The lede is buried under three layers of inane prospect hype, but it’s something to consider. Another thing to consider is that if you’re drafting well, by definition you’re taking players other teams didn’t want. If other teams thought Adam Brooks was as good as the Leafs believe he is, they would’ve taken him. This means that getting something back for a lot of these kids is going to be impossible. Sure, we’ve all sat and watched Q games and browsed Youtube to see Dmytro Timashov move, but most teams decided against him four times. Hell, most teams took two or three guys who will never play in the NHL over him.

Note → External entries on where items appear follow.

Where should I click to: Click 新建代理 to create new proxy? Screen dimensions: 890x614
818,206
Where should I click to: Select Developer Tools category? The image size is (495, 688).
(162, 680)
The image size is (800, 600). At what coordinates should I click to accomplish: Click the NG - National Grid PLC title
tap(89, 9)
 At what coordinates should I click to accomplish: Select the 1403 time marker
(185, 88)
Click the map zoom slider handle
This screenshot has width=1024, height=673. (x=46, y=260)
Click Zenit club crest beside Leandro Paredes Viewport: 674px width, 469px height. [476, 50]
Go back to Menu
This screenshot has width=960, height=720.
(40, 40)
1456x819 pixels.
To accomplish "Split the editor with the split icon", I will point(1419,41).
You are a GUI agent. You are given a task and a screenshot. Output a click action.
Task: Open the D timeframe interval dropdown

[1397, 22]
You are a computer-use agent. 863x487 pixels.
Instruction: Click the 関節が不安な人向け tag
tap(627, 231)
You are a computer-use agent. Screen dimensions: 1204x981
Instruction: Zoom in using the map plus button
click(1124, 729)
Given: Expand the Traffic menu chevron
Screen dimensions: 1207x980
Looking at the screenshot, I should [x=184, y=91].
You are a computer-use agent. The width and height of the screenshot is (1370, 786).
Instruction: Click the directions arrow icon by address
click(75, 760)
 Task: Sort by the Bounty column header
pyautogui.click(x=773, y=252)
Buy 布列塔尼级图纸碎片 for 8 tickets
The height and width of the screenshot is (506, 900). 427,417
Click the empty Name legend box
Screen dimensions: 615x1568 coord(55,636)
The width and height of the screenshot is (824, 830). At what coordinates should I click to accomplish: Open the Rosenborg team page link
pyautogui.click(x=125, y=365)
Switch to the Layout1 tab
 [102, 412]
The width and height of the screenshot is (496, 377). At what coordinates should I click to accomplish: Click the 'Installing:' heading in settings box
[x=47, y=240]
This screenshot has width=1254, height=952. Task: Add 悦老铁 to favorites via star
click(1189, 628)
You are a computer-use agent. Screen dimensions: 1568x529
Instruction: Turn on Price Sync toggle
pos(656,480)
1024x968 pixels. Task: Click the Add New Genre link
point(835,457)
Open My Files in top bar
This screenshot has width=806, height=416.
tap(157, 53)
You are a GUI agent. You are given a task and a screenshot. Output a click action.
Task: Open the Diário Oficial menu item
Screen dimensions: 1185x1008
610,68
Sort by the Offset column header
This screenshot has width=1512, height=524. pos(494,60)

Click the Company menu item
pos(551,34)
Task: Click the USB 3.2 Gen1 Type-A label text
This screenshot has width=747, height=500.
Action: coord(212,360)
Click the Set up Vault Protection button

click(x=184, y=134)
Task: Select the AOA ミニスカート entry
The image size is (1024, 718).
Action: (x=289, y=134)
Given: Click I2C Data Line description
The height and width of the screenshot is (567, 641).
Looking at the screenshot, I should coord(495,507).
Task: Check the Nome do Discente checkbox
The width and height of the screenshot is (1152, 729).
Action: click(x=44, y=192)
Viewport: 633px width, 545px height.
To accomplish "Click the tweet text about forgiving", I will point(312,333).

This is why it’s important to identify not just the undervalued players, but your own overvalued ones. I’ve thought for a while now that James van Riemsdyk will probably leave Toronto after his contract ends. It’s a shame because I like him, but why pay that money when he’s 30 when you have Timashov, Leipsic, or Johnsson to take his spot? Two years in advance, we see a glut of 21 to 23-year-old players who have earned a shot at playing in the NHL but are punished because of the depth in the organization. It’s about time the Leafs try to decide who is going to have to be sacrificed.
That brings me to Kasperi Kapanen. In his professional career, Kapanen hasn’t done a whole heck of a lot. Granted, he’s only 20, and the AHL is hard. Once you factor in how many minutes he lost on a loaded team, and his injuries, 25 points in 44 games isn’t so bad. But he’s not a can’t-miss star on the level of Matthews, Marner, and Nylander. Other than his draft position, there’s not much reason to assume he’s any better than Brown, Leipsic, Johnsson, or any of a bunch of other kids. But thanks to that draft position, and possibly his tournament-winning goal for Finland at the World Juniors, he carries a much greater reputation.
Now, I like Kapanen, even if it’s mostly because I liked his dad. It’s hard not to remember, though, that he was the most valued asset in a package for an elite winger just over a year ago. That was a complicated situation, and we can’t expect to trade Kapanen, a first, and a slow defenseman for say, Max Pacioretty. But as people underrate this Leafs team (as they have) and overrate Kapanen, it makes one wonder what the first round pick and a top prospect could bring back.
Star players are mostly traded only during extenuating circumstances. These are often things like a difficult salary cap situation, a trade demand, or the gross incompetence of a General Manager. The options are limited, but it’s easy to imagine that the next time a star player becomes available, the Leafs could offer the most enticing package. While we all might like Kapanen, and see him as a part of the future, trading that package for someone like Jacob Trouba or Nikita Kucherov makes a lot more sense than waking up to realize that it’s time to cash in and grab a third round pick for Connor Brown. It doesn’t make sense to hoard the value of the third best right winger in the organization that can’t drink on road trips.